EXERCISE: Type out all the records word for word. Any pictures are to be left out.

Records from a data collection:

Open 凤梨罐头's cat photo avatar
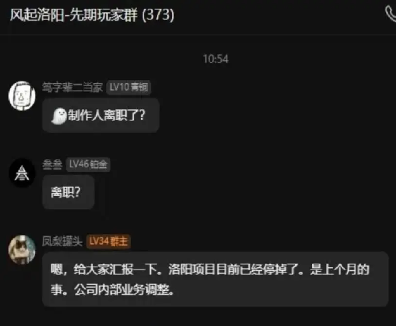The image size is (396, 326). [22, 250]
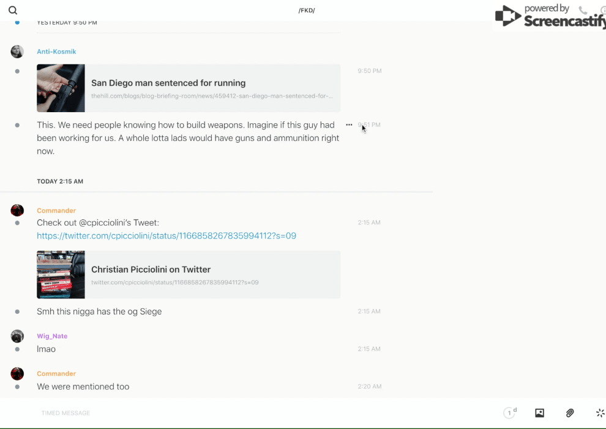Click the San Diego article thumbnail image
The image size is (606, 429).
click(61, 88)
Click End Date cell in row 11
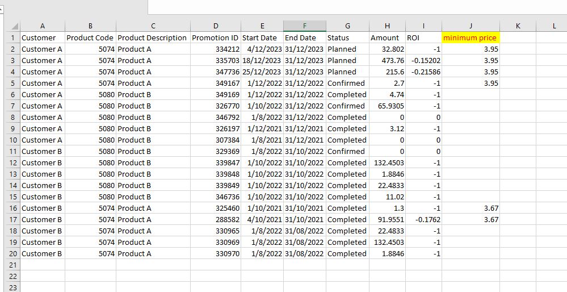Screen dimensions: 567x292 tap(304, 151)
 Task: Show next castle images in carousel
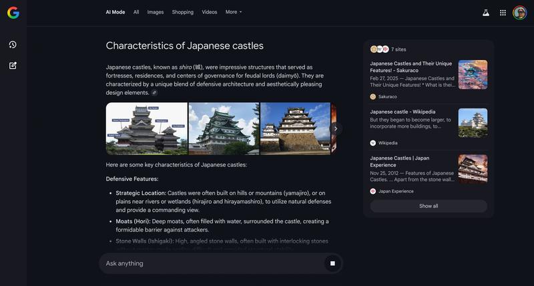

RESPONSE BELOW:
Open 凤梨罐头's cat photo avatar
The image size is (396, 326). [22, 250]
Click the San Diego article thumbnail image
The image size is (606, 429).
click(61, 88)
Click End Date cell in row 11
Screen dimensions: 567x292 tap(304, 151)
 Task: Show next castle images in carousel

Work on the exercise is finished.